Este libro se suma a otros muchos que ya han aparecido por aquí, como Elogio del caminar (David Le Breton, Siruela 2011), El arte de pasear (Karl Gottlob Schelle, Díaz y Pons Editores 2013), Wanderlust. Una historia del caminar (Rebecca Solnit, Capitán Swing 2015), Cansasuelos (Ander Izagirre, Libros del K.O. 2015), Las viejas sendas (Robert Macfarlane, Pre-Textos 2017), En los senderos (Robert Moor, Capitán Swing 2018), La montaña viva (Nan Shepherd, Errata Naturae 2019) o La vocación de perderse (Franco Michieli, Siruela 2021). 
 
Ekelund se convirtió en caminante tras ser diagnosticado de epilepsia y, como consecuencia, verse obligado a renunciar a conducir. A partir de entonces recorrerá viejos senderos olvidados, recuperará senderos de su infancia, emprenderá travesías por zonas despobladas pero también deambulará por las calles de su ciudad como un flâneur. Convertirse en "una persona que iba a pie" transformó no solo su manera de desplazarse sino su vida entera: su conciencia corporal, su relación con el entorno, su percepción del paisaje. Sobre todo esto reflexiona en este libro-sendero, hermoso e invitador.

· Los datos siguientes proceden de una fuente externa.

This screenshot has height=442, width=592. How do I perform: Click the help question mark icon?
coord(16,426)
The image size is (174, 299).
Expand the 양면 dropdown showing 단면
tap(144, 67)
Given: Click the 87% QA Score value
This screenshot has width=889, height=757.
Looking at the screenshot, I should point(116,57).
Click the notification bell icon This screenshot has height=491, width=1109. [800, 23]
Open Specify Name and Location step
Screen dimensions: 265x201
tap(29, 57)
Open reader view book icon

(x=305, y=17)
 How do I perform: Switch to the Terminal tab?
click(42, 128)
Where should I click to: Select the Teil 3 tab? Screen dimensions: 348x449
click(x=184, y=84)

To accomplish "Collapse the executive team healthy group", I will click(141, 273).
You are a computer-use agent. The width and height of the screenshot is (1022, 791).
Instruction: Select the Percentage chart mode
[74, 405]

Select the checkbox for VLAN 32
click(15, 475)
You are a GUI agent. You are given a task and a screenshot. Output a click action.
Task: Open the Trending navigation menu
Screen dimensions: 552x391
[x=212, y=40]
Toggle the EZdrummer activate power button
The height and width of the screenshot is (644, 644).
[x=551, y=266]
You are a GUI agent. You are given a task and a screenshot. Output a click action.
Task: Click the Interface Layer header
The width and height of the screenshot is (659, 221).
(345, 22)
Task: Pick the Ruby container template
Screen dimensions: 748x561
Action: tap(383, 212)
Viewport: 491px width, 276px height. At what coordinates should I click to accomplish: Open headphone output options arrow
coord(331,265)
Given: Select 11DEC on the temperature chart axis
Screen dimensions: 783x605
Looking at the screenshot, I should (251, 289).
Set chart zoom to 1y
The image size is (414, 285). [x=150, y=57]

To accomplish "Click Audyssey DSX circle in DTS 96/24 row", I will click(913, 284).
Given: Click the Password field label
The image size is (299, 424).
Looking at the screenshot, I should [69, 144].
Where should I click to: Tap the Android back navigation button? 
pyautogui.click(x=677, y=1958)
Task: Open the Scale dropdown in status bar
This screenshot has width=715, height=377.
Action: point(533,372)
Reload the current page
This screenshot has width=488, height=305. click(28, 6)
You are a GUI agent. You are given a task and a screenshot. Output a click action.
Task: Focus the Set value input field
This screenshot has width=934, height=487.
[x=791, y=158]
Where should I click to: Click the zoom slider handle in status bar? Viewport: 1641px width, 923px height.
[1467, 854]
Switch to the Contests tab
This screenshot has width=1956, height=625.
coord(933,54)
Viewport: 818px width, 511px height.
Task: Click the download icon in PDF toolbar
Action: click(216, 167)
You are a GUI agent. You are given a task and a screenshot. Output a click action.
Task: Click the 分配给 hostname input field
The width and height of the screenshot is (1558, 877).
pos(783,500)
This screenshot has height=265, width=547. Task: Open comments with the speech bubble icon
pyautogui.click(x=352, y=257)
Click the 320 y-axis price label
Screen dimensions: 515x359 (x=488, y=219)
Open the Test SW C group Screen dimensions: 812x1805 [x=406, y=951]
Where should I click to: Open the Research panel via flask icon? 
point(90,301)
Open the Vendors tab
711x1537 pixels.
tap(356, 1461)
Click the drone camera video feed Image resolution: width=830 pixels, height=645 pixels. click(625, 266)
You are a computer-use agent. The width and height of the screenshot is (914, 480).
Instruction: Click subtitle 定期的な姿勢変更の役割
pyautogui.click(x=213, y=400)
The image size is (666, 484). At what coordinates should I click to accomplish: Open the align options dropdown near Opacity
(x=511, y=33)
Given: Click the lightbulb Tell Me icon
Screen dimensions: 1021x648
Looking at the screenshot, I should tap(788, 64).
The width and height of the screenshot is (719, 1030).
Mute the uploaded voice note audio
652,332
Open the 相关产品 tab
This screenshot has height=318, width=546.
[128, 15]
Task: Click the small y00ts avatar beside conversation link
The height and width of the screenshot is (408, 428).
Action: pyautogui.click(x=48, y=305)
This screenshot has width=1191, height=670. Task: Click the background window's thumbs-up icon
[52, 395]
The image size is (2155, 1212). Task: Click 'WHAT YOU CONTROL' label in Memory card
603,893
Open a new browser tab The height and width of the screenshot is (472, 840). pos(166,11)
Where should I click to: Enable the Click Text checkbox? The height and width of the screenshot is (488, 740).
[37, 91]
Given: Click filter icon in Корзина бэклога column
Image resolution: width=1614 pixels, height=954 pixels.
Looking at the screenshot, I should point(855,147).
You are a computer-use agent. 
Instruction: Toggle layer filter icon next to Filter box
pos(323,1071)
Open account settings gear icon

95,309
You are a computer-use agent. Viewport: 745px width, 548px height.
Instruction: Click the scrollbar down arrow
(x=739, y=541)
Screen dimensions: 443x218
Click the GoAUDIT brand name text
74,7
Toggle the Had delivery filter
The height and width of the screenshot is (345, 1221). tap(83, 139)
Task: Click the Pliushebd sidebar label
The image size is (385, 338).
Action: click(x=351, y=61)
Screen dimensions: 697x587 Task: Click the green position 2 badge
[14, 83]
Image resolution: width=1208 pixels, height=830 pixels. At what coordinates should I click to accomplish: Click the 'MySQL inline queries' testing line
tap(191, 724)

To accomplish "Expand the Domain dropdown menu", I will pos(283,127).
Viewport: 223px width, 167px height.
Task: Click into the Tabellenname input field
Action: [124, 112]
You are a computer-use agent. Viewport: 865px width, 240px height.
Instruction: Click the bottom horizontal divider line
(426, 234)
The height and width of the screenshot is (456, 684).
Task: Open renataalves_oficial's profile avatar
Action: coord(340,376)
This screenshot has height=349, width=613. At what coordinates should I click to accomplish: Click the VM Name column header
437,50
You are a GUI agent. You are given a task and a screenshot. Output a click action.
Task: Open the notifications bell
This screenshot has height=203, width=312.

"El sendero es la metáfora perfecta. Alberga todos los sentimientos y añoranzas del mundo. Duda y fe, nacimiento y muerte, reflexiones, esperanza, el camino a la salvación, el camino a la perdición, el camino hacia lo desconocido, el viaje de principio a fin. El sendero configura la vida misma, al menos la vida tal y como se desarrolla en el contexto de nuestra herencia cristiana, en la que la vida es un viaje desde el nacimiento hasta la muerte, del mismo modo que la historia de la humanidad es un viaje desde el génesis hasta el apocalipsis".